* Supplied data
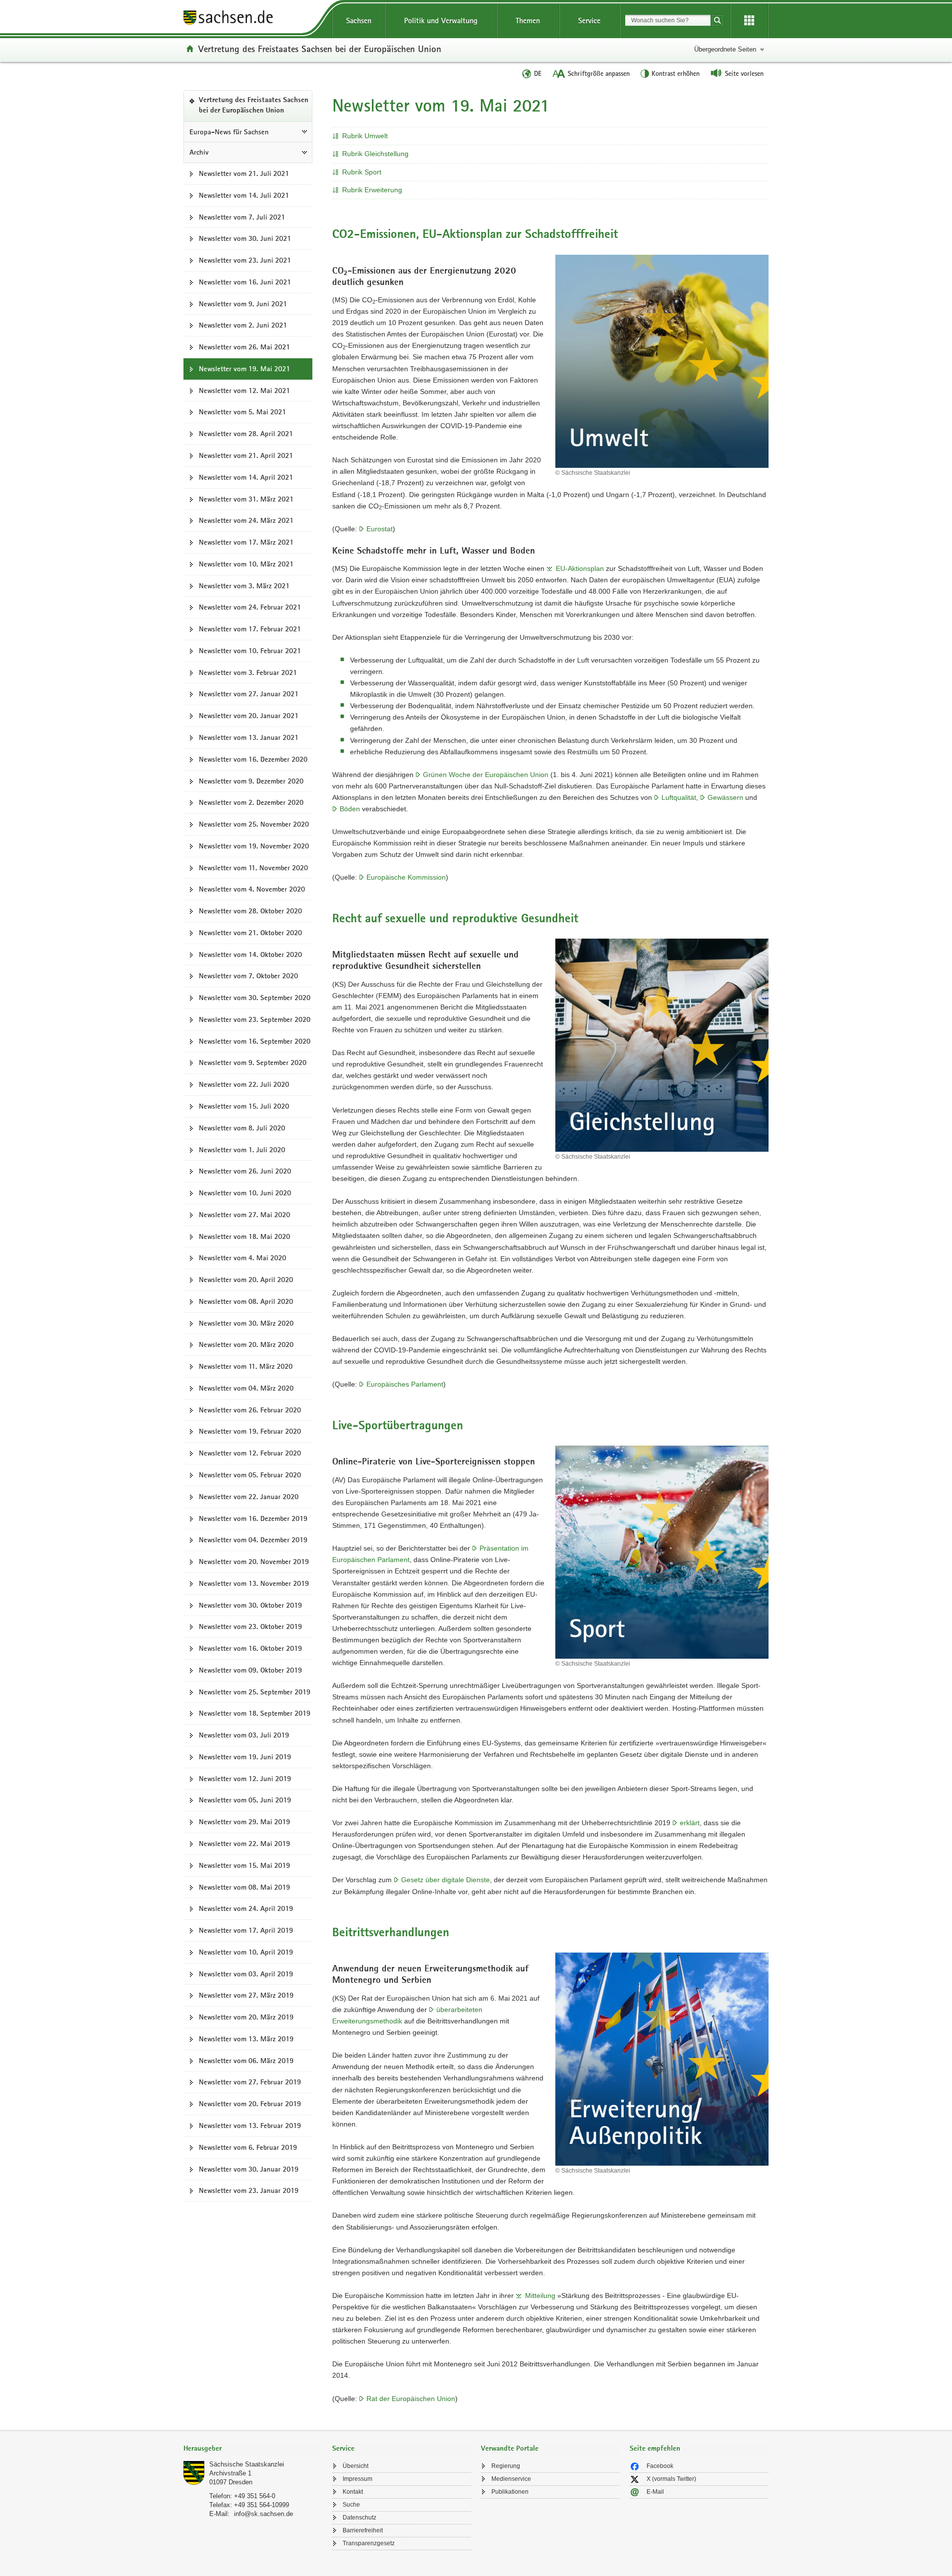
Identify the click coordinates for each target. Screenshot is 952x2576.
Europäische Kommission (406, 877)
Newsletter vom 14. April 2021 (246, 477)
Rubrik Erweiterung (372, 190)
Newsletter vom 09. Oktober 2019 (250, 1670)
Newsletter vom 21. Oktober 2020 (250, 932)
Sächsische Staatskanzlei (246, 2464)
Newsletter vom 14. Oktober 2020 (250, 954)
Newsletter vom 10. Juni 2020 (245, 1192)
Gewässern (725, 797)
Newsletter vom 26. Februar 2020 (250, 1409)
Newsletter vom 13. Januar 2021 (248, 737)
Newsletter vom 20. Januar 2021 (248, 715)
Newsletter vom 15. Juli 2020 (244, 1106)
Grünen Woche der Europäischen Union (485, 775)
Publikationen (510, 2491)
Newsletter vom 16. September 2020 (254, 1041)
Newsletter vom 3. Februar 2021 (248, 672)
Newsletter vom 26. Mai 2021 (244, 346)
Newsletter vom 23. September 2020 (254, 1019)
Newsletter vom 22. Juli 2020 (244, 1084)
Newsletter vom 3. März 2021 (244, 585)
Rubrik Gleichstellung (375, 154)
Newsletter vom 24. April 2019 (246, 1908)
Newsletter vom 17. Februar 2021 (250, 628)
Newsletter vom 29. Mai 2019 (244, 1821)
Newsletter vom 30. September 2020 (254, 997)
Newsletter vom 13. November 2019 (254, 1583)
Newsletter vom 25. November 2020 (254, 824)
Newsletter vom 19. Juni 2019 (245, 1756)
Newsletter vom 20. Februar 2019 (250, 2103)
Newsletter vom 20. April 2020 (246, 1279)
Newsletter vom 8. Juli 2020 (242, 1127)
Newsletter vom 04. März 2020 (246, 1388)
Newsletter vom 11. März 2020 (246, 1366)
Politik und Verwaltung (440, 20)
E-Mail (655, 2491)
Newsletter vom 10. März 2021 (246, 564)
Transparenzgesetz (369, 2543)
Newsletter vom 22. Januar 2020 (248, 1496)
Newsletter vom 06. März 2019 (246, 2060)
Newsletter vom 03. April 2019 (246, 1973)
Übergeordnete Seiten (725, 49)
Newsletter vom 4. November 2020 (252, 889)
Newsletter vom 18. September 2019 (254, 1713)
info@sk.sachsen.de (263, 2514)
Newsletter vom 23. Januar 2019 (248, 2190)
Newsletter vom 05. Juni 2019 (245, 1799)
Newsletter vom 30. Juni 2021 (245, 238)
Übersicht (355, 2466)
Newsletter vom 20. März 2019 (246, 2017)
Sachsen (358, 20)
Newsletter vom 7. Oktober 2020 (248, 975)
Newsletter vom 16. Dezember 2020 (253, 759)
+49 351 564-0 (254, 2496)
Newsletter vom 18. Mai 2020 (244, 1236)
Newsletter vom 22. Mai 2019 (244, 1843)
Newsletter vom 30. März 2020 (246, 1323)
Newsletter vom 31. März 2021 (246, 499)
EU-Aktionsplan (580, 568)
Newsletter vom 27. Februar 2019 (250, 2081)
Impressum (357, 2478)
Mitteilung (540, 2295)
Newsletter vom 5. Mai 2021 (242, 411)
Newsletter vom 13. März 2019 (246, 2038)
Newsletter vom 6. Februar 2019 (248, 2147)
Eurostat (379, 529)
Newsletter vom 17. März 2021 (246, 542)
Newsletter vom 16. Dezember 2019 (253, 1518)
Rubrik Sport (361, 172)
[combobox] (668, 20)
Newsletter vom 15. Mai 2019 (244, 1865)
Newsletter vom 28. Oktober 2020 (250, 910)
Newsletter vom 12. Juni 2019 (245, 1778)
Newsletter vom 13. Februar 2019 (250, 2125)
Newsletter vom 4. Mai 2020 (242, 1257)
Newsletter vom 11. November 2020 (253, 867)
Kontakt (353, 2491)
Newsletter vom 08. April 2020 (246, 1301)
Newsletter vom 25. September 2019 (254, 1691)
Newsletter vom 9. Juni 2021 (243, 303)
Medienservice (511, 2478)
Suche (351, 2504)
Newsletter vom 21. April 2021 (246, 455)
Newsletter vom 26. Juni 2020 (245, 1171)
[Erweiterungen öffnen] (749, 20)
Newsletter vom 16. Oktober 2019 (250, 1648)
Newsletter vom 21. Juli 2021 (244, 173)
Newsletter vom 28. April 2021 (246, 433)
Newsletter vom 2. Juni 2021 (243, 325)
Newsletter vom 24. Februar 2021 (250, 607)
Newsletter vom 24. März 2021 (246, 520)
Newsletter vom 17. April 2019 (246, 1930)
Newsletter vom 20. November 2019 (254, 1561)
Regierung (505, 2466)
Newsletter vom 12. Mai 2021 (244, 390)
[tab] (252, 2449)
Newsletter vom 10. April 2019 (246, 1952)
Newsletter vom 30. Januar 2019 (248, 2169)
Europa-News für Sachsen (229, 131)
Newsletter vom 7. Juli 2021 (242, 217)
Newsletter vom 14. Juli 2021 (244, 195)
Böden (350, 809)
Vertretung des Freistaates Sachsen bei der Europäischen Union (319, 49)
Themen (528, 20)
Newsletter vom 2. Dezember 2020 (251, 802)
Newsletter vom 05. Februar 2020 (250, 1474)
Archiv (199, 152)
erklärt (690, 1823)
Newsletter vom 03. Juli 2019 (244, 1735)
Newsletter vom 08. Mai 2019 (244, 1887)
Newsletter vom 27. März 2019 (246, 1995)
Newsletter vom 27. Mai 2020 (244, 1214)
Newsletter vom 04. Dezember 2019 (253, 1539)
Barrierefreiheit (363, 2530)
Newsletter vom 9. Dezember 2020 (251, 781)
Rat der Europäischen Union (410, 2399)
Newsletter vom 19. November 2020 (254, 845)
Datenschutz (359, 2517)
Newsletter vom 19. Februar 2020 (250, 1431)
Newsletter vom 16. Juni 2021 (245, 282)
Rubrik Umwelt (365, 136)
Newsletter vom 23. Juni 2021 (245, 260)
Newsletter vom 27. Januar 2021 (248, 693)
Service (589, 20)
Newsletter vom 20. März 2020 (246, 1344)
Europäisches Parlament (404, 1384)
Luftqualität (678, 797)
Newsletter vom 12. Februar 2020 (250, 1453)
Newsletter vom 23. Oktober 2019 (250, 1626)
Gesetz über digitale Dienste (445, 1880)
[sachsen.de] (252, 19)
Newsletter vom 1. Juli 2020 (242, 1149)
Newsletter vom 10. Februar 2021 (250, 650)
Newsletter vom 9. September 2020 (252, 1062)
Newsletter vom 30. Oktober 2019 (250, 1605)
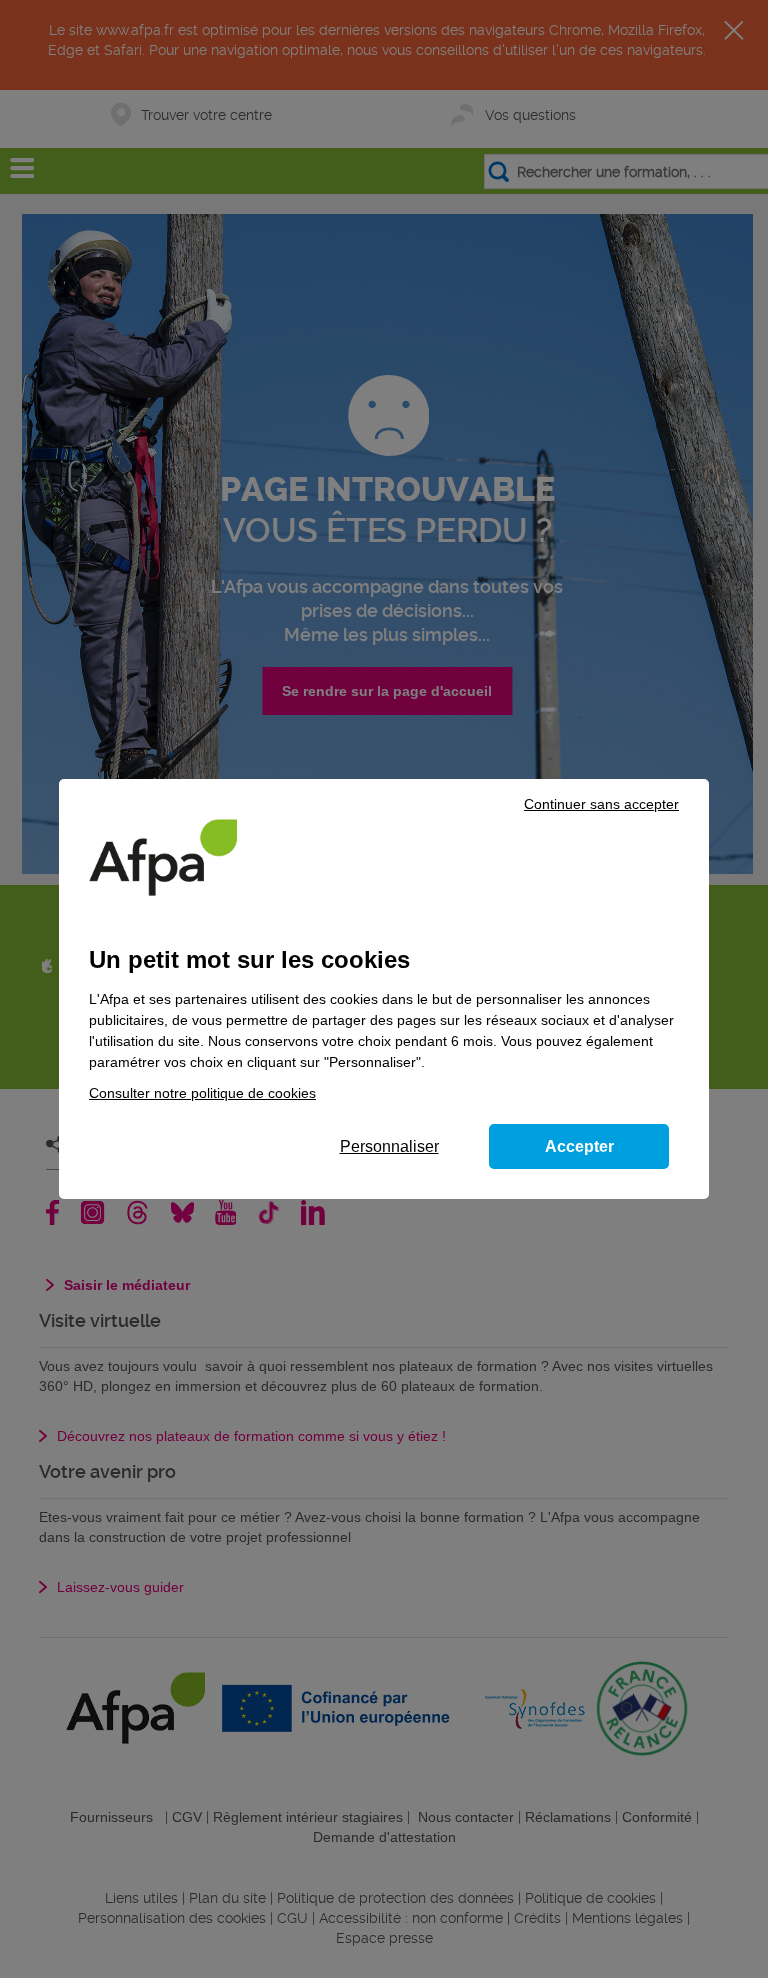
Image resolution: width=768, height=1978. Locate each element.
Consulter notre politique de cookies (202, 1093)
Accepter (579, 1146)
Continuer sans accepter (601, 804)
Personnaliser (389, 1146)
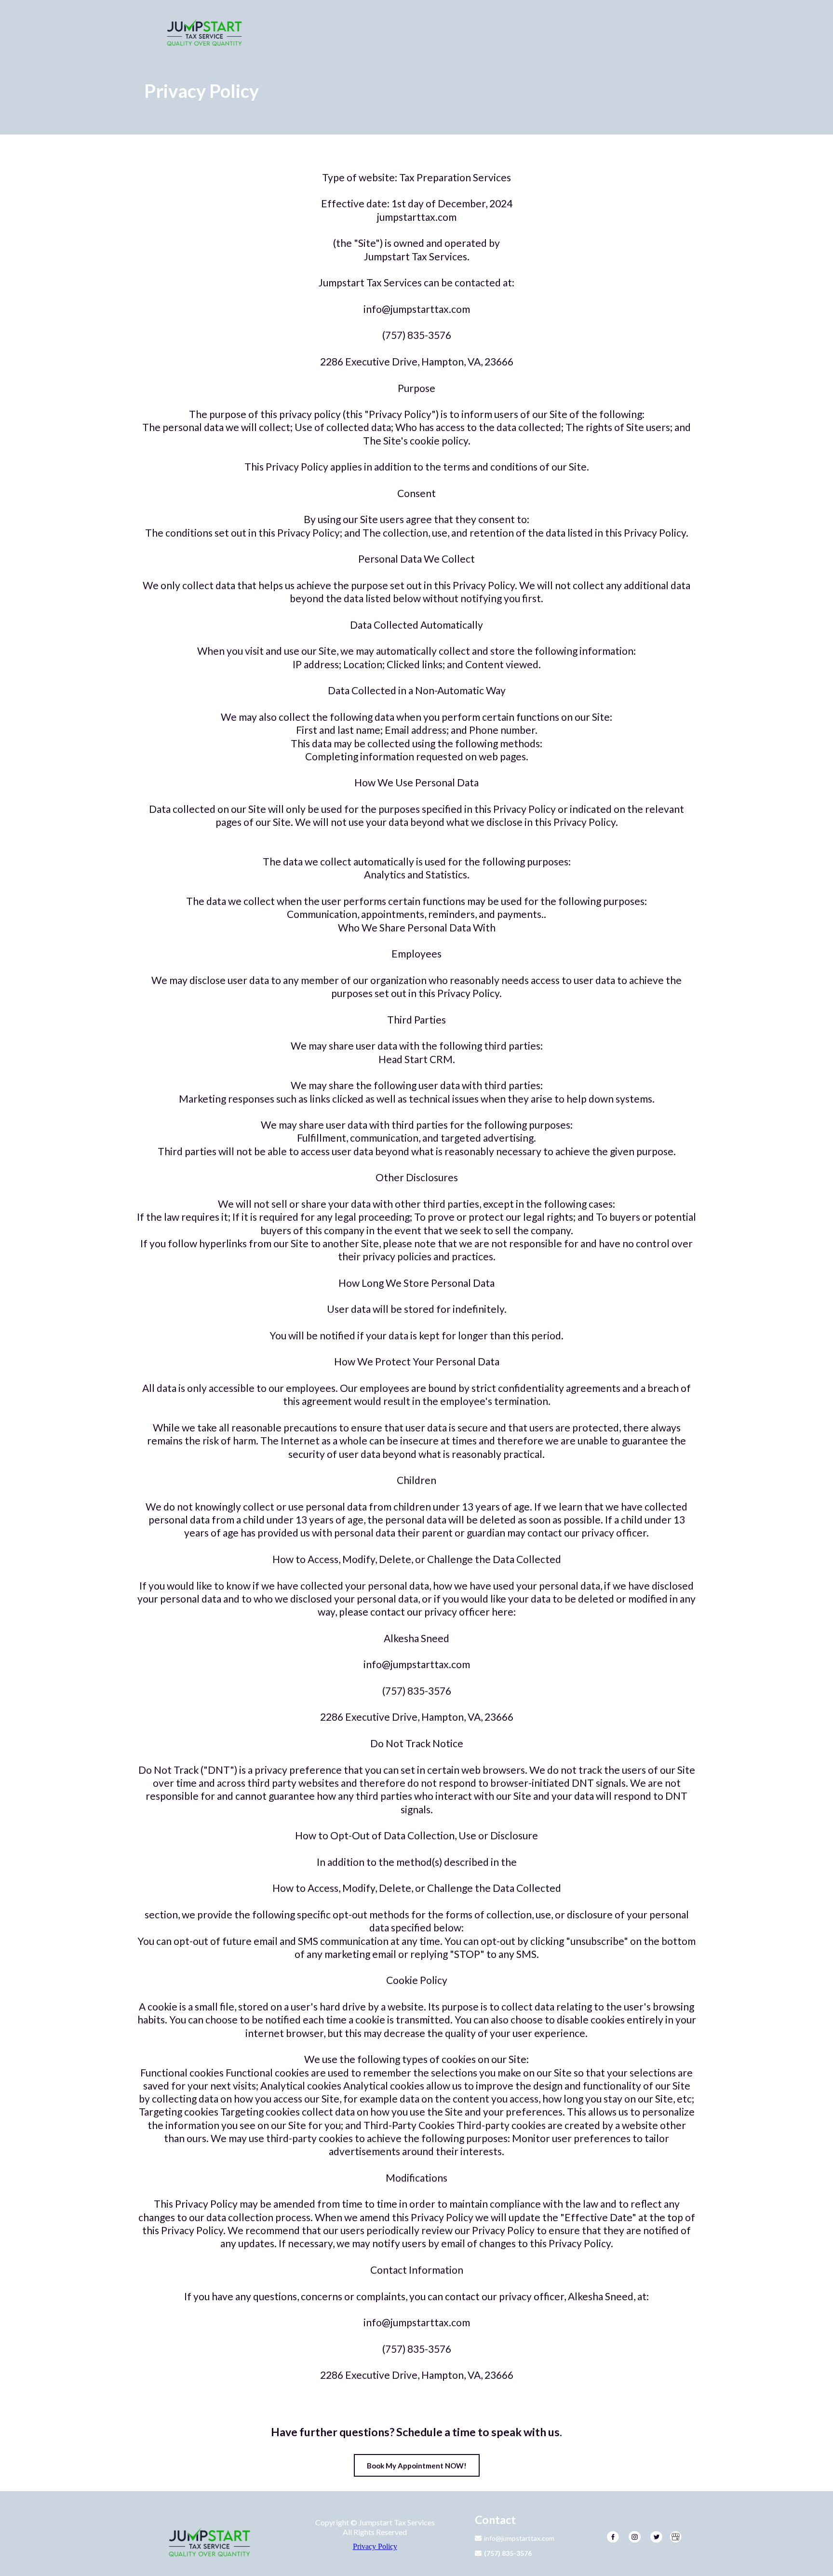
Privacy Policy (375, 2546)
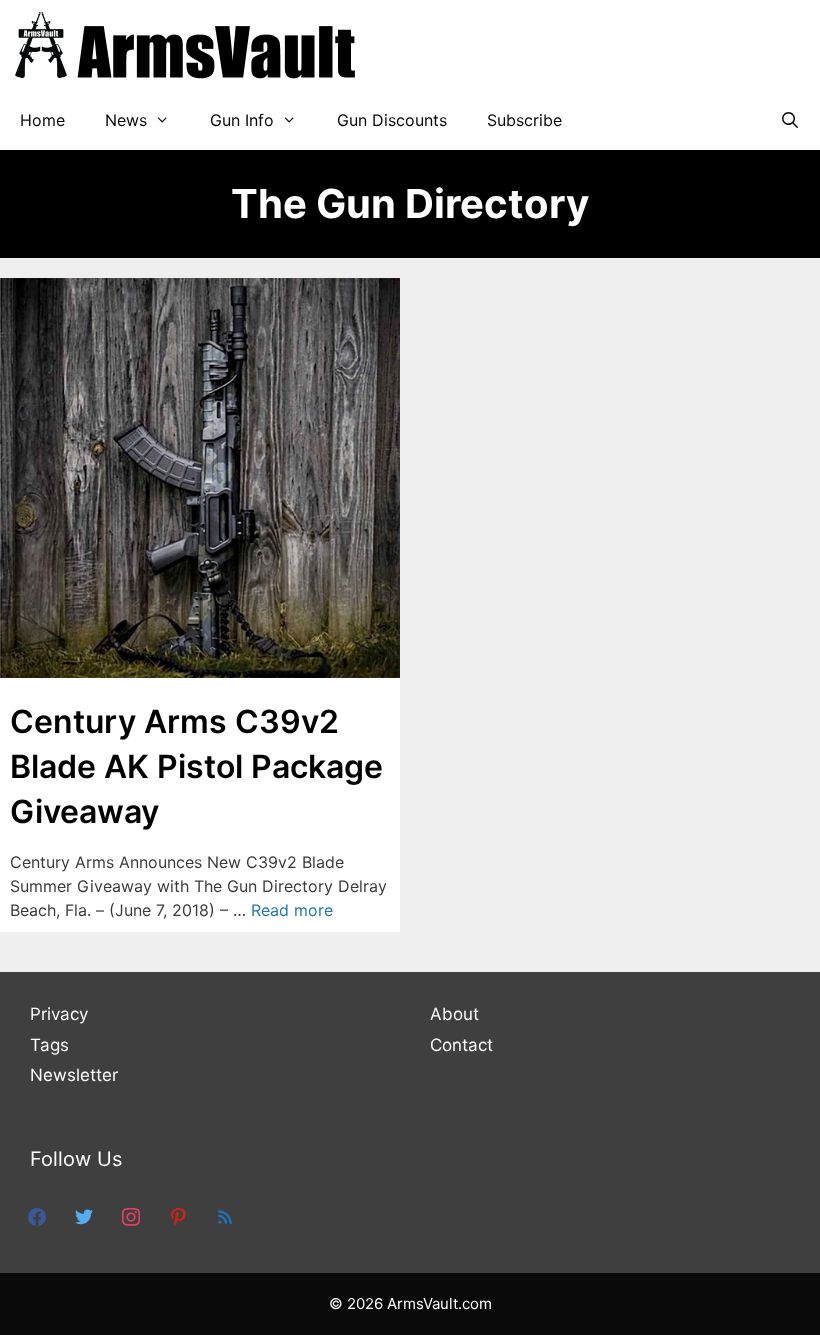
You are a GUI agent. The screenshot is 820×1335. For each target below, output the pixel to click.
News (126, 120)
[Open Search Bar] (789, 120)
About (454, 1014)
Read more (292, 910)
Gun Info (242, 120)
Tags (49, 1045)
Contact (461, 1045)
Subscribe (524, 120)
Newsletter (74, 1075)
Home (42, 120)
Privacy (59, 1014)
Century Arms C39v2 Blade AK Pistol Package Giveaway (196, 766)
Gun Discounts (392, 120)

* Aim of the task
Wherever a line in the data above holds "Januar", copy that line.

* Output of the task
Newsletter vom 13. Januar 2021 (248, 737)
Newsletter vom 20. Januar 2021 (248, 715)
Newsletter vom 22. Januar 2020 (248, 1496)
Newsletter vom 23. Januar 2019 (248, 2190)
Newsletter vom 30. Januar 2019 (248, 2169)
Newsletter vom 27. Januar 2021 (248, 693)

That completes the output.